[QUOTED PASSAGE]
--------------------------------

Previous Section Back to Table of Contents Lords Hansard Home Page

After Clause 19, insert the following new clause--


(" .--(1) Section 150 of the Administration Act shall be amended as follows.
(2) In subsection (1), after "prices" insert "or earnings".
(3) In subsection (2)--
(a) for "Where it appears to the Secretary of State that the general level of prices" substitute "Where it appears to the Secretary of State that the general level of prices or earnings", and

27 Oct 1999 : Column 316

(b) in subsection (2)(a) after "beginning" insert "and, in the case of the first of the sums specified in section 44(4) of the Contributions and Benefits Act and the sum specified in column 3 of paragraph 5 of Part IV of Schedule 4 to the Contributions and Benefits Act, not less than the percentage by which the general level of earnings is greater at the end of the period than it was at the beginning".").

The noble Baroness said: In moving the amendment I shall speak also to Amendment No. 3. Both amendments are tabled in my name and that of Lady Turner. I shall discuss them together, although we shall wish the House to express its opinion on each separately.

Amendment No. 2 is designed to restore the link with average earnings for the annual uprating of the basic state pension. I want to try to interest the House in the far-reaching effects of the present situation and how we deal with it today. Last night, this Chamber was crowded. There was an excited debate in which Members from all sides of the House said that we were "making history". I wish to point out in all seriousness that if Amendment No. 2 is not carried today, we shall be destroying history. That is not an exaggeration because we shall be destroying--I use that word advisedly--the centre of the social insurance schemes in this country; namely, the basic state pension.

--------------------------------

[DATASET]
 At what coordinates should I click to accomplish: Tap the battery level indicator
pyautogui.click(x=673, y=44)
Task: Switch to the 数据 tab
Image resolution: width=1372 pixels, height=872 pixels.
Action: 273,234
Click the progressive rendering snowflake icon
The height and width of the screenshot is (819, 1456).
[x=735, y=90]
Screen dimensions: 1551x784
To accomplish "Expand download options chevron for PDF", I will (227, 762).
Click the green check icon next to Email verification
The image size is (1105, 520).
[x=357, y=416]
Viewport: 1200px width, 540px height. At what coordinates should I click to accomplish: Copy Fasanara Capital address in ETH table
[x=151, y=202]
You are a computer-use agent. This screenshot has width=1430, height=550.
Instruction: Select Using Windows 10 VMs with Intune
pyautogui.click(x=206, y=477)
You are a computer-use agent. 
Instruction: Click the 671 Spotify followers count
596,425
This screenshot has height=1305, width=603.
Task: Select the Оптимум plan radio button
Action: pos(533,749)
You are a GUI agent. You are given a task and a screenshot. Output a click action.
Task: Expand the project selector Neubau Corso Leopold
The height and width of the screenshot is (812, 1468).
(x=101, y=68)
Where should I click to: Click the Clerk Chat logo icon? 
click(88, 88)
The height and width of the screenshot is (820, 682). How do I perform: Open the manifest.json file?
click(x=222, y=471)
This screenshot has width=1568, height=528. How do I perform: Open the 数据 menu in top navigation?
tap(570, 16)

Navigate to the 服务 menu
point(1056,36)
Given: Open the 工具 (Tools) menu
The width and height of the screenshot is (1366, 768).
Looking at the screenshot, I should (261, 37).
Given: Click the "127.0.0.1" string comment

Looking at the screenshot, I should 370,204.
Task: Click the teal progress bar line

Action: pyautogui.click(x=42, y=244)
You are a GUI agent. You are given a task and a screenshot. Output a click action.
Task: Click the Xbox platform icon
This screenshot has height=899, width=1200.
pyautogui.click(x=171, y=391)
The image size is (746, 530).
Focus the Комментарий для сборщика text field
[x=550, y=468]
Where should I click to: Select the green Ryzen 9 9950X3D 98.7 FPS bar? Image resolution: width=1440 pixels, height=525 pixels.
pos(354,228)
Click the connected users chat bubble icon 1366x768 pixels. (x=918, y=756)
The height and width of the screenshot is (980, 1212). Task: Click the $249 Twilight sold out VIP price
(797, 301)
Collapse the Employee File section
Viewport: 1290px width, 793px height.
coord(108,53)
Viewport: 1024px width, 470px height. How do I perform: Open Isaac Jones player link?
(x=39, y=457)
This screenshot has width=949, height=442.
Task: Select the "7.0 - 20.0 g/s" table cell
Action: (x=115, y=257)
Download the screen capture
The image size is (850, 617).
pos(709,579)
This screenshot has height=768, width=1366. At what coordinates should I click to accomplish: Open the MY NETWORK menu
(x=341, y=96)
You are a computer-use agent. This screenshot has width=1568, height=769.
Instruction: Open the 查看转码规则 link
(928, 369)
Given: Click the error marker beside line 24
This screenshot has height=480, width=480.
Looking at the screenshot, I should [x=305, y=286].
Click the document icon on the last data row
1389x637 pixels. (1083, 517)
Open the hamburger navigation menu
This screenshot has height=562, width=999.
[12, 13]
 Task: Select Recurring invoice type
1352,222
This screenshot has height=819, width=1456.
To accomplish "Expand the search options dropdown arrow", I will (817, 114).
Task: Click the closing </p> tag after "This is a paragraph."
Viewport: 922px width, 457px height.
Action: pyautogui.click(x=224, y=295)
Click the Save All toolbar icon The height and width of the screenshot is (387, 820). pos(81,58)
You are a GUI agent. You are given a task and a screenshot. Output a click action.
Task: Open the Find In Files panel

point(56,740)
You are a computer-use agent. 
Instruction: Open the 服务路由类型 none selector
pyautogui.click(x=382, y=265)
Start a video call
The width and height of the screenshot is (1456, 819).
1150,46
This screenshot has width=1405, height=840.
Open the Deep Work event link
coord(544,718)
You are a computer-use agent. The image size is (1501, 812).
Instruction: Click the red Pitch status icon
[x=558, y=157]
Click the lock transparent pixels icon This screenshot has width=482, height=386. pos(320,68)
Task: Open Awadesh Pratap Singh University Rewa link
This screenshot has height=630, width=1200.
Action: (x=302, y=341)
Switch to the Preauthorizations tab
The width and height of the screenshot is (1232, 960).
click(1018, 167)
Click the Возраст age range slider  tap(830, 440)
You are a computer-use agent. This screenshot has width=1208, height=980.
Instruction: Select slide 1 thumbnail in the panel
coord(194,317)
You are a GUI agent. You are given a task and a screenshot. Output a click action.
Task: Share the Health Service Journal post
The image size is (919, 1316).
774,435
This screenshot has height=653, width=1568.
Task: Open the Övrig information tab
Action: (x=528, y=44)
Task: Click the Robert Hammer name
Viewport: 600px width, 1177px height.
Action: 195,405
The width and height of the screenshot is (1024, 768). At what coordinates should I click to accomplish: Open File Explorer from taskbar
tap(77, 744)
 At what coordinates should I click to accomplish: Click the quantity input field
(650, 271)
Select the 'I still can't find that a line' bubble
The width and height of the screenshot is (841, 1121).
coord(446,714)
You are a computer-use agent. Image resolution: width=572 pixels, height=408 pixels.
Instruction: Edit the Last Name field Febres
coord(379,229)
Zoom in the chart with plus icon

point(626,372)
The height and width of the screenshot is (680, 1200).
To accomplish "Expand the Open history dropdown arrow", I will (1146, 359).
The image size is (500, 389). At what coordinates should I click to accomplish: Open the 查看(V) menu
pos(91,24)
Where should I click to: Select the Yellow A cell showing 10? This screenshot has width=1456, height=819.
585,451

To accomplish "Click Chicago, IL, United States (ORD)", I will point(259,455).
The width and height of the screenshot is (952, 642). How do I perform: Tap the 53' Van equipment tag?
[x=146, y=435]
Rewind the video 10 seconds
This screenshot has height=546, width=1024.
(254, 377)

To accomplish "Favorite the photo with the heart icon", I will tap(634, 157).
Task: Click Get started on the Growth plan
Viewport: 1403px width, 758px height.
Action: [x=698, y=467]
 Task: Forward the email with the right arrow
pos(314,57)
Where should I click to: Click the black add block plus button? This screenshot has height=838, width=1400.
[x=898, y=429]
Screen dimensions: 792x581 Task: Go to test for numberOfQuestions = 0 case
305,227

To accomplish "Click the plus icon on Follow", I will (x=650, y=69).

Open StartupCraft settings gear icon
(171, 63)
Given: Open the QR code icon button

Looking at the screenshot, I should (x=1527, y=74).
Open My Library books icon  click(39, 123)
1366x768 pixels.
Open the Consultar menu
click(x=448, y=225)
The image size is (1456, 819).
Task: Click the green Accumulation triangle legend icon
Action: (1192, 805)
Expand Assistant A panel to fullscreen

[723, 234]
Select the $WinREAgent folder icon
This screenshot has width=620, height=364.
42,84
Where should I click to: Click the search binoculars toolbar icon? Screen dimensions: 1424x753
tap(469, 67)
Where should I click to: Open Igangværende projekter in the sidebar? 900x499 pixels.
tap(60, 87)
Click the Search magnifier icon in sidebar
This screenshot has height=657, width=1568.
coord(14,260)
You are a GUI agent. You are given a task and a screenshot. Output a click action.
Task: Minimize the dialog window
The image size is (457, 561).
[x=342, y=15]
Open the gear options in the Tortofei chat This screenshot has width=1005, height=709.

--------------------------------

[SHORT EXERCISE 1]
Decide whether each statement below agrees with the Hansard extract. Answer yes or no for each, quoting the words from the extract that decide it.
(a) The new clause would amend section 150 of the Administration Act.
(b) The noble Baroness tabled both amendments in her name alone.
(c) The Chamber was crowded the previous night.
[SHORT EXERCISE 2] Reproduce the Hansard extract word for word, from "(b) in subsection" up to and including "on each separately.".

[FULL RESPONSE 1]
(a) Yes: "Section 150 of the Administration Act shall be amended as follows."
(b) No: "Both amendments are tabled in my name and that of Lady Turner."
(c) Yes: "Last night, this Chamber was crowded."

[FULL RESPONSE 2]
(b) in subsection (2)(a) after "beginning" insert "and, in the case of the first of the sums specified in section 44(4) of the Contributions and Benefits Act and the sum specified in column 3 of paragraph 5 of Part IV of Schedule 4 to the Contributions and Benefits Act, not less than the percentage by which the general level of earnings is greater at the end of the period than it was at the beginning".").

The noble Baroness said: In moving the amendment I shall speak also to Amendment No. 3. Both amendments are tabled in my name and that of Lady Turner. I shall discuss them together, although we shall wish the House to express its opinion on each separately.